JOMS study: IV acetaminophen use results in no significant pain decrease in wisdom teeth patients
ROSEMONT, Ill. – Intravenous acetaminophen is not recommended to relieve pain after surgery in patients who have their wisdom teeth extracted, according to a new study.
However, this medication can be an additional resource for minimizing pain after surgery based on other studies indicating its effectiveness, researchers wrote in the study published in the July issue of the Journal of Oral and Maxillofacial Surgery – the official journal of the American Association of Oral and Maxillofacial Surgeons (AAOMS).
For the randomized, double-blind study, 72 patients diagnosed with partially erupted (partial bony) or not erupted (complete bony) impacted wisdom teeth were selected – 35 were in the group that received acetaminophen, and the others were in the placebo group.

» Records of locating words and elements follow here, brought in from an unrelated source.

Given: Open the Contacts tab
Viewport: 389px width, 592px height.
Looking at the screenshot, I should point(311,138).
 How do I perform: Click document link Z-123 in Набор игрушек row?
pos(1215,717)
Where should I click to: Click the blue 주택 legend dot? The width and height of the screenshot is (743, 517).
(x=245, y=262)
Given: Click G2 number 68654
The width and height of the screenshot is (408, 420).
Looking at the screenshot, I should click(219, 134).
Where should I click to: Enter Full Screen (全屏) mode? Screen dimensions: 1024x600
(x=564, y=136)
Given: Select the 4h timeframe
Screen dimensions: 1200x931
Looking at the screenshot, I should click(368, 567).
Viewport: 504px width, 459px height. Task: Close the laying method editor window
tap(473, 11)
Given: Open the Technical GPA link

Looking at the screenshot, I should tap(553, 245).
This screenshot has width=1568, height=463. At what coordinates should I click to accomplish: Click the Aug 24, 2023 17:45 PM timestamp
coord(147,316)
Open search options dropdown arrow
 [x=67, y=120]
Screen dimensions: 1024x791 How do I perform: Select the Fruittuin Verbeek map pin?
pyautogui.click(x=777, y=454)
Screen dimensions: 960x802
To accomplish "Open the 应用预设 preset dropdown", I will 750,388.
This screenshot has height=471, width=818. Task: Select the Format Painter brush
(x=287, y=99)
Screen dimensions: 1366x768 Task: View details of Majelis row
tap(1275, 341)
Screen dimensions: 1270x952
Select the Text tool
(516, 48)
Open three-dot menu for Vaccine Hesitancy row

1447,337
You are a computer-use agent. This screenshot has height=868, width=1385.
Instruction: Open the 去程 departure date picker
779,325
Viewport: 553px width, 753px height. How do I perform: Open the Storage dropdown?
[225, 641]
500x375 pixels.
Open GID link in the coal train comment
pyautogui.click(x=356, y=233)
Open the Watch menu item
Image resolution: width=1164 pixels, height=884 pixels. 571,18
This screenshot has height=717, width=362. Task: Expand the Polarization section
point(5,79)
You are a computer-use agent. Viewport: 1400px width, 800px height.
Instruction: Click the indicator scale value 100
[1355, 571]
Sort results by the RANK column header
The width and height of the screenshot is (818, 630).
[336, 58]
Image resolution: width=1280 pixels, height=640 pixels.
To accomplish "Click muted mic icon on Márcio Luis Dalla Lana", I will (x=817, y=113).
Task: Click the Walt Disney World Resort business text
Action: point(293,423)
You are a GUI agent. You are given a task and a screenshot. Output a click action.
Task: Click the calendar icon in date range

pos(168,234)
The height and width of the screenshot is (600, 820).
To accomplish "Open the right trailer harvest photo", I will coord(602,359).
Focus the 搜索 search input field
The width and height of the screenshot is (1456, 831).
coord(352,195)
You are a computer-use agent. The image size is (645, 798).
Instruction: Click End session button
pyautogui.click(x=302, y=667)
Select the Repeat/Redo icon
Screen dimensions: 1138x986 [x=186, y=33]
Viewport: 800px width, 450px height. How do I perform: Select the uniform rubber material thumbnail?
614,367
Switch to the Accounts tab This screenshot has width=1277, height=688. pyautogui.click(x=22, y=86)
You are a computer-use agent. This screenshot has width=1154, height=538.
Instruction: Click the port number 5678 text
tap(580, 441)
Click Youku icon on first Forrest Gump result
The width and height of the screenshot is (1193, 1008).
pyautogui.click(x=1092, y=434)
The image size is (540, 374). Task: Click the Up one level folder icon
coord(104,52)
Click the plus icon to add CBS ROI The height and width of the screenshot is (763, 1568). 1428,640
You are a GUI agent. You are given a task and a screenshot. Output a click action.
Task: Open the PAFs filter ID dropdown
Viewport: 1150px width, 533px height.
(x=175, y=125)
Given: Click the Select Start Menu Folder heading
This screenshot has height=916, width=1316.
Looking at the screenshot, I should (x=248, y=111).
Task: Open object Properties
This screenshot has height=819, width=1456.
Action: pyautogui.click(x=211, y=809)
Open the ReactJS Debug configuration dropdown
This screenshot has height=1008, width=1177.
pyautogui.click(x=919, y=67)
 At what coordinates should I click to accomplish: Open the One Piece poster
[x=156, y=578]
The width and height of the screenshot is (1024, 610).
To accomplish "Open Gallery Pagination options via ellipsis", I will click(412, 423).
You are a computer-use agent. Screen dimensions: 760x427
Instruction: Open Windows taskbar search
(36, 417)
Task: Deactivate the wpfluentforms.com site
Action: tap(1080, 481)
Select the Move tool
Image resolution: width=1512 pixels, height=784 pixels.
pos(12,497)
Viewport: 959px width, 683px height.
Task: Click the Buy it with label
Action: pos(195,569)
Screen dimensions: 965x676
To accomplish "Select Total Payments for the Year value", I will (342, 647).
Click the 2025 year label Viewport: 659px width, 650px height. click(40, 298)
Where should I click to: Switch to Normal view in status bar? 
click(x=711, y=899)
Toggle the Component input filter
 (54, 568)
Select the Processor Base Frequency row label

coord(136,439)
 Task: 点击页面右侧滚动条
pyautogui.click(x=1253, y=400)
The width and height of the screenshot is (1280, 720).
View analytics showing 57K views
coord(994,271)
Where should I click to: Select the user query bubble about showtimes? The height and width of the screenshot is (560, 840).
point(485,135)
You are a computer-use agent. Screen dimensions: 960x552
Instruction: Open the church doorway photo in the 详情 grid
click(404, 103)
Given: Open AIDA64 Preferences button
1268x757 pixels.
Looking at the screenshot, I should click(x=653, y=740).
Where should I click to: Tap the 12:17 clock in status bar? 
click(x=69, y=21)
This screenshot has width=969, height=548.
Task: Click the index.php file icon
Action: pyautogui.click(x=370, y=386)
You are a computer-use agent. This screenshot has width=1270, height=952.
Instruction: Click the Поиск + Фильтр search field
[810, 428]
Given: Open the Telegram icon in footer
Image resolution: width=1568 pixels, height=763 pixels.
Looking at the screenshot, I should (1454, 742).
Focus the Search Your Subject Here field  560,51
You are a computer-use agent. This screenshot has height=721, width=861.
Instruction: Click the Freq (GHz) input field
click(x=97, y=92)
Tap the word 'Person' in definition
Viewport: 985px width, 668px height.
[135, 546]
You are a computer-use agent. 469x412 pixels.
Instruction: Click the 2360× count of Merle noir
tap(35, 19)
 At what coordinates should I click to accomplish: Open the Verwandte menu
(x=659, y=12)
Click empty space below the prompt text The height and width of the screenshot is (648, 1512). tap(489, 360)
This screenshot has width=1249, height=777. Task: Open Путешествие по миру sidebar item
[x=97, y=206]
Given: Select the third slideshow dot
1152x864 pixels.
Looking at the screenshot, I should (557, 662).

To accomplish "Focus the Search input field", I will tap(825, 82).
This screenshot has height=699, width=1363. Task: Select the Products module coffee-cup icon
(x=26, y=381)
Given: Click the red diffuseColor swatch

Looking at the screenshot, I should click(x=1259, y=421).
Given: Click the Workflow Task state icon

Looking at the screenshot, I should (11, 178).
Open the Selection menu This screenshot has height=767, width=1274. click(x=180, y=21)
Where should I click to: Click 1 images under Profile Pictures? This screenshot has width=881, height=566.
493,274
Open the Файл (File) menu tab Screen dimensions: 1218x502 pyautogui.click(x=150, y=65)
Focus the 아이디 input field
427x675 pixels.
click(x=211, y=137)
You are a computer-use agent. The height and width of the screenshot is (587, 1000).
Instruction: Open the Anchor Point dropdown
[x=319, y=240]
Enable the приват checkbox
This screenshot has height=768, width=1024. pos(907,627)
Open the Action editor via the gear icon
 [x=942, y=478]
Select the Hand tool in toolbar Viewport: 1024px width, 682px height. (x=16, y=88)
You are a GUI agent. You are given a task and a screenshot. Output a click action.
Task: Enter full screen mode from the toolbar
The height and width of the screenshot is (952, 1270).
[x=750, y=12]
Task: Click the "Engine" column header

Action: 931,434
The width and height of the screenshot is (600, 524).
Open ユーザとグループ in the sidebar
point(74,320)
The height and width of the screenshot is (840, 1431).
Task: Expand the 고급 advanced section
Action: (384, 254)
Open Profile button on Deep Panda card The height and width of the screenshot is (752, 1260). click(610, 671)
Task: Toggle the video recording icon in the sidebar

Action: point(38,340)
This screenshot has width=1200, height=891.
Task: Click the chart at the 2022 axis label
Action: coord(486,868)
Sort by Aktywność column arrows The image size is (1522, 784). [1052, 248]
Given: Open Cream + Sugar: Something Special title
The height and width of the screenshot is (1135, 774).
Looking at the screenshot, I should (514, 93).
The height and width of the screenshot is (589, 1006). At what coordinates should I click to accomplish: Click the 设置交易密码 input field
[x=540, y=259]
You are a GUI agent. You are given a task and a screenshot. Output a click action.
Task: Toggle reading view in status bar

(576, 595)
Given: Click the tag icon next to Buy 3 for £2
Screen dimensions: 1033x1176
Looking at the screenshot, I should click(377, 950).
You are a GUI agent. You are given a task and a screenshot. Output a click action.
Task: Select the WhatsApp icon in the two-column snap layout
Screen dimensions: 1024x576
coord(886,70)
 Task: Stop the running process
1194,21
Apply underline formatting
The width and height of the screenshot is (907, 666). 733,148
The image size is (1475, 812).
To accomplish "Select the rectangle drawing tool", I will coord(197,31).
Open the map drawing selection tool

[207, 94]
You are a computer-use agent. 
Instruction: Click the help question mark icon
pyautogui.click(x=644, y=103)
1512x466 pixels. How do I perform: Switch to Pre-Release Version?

Patients received a 15-minute infusion of acetaminophen or the placebo after surgery. The participants also received “standard-of-care” anesthetic drugs for wisdom teeth extraction and an inferior alveolar nerve block or local infiltration to numb the area. Using a 0-10 numerical rating scale, the participants were asked to rate their pain immediately after the procedure, and then again by phone four and 24 hours after surgery.
Researchers found “no statistically significant” decrease in pain in patients who received IV acetaminophen immediately, four hours or 24 hours after surgery. Immediately after surgery, both groups had a median pain score of zero, likely showing the anesthetic’s continuous effect and the block placement’s effectiveness in most patients, researchers concluded. In addition, with its quicker onset, the IV acetaminophen likely took effect before the block wore off, the study notes.
Researchers also found the median pain in both groups was 6.0 four hours after surgery, indicating pain intensified as the block wore off. A day after surgery, the average pain score was 3.8 in the acetaminophen group compared to 4.1 in the placebo group, as pain control improved in both groups, researchers wrote.
“Given our findings, continued research is necessary to examine ways to minimize postoperative pain after third molar extractions while minimizing potentially harmful side effects,” researchers wrote. “Future avenues of study looking at acetaminophen could examine the effect of preoperative acetaminophen and perform comparisons of oral and IV acetaminophen and scheduled oral acetaminophen postoperatively to optimize pain control and reduce opioid use in third molar extractions.”
Other studies have found that oral administration of acetaminophen resulted in significantly reduced pain after surgery, and IV acetaminophen and morphine are more effective than placebo for relieving pain, though acetaminophen is safer, researchers wrote.
The authors of “Use of Intravenous Acetaminophen in Postoperative Pain Management After Partial and Full Bony Impacted Third Molar Extractions: A Randomized Double-Blind Controlled Trial” are from the Department of Oral and Maxillofacial Surgery, School of Dental Medicine, Case Western Reserve University, Cleveland, Ohio: Isabel Atencio, DDS; Max Beushausen, DMD, MD; Andres Flores-Hidalgo, DDS; and Dale A. Baur, DDS, MD; and from the School of Dental Medicine, Case Western Reserve University: Nora Fitzgerald; and from the Department of Anesthesiology, Perioperative and Pain Medicine, School of Medicine, Stanford University, Stanford, Calif.: John J. Kowalczyk, MD.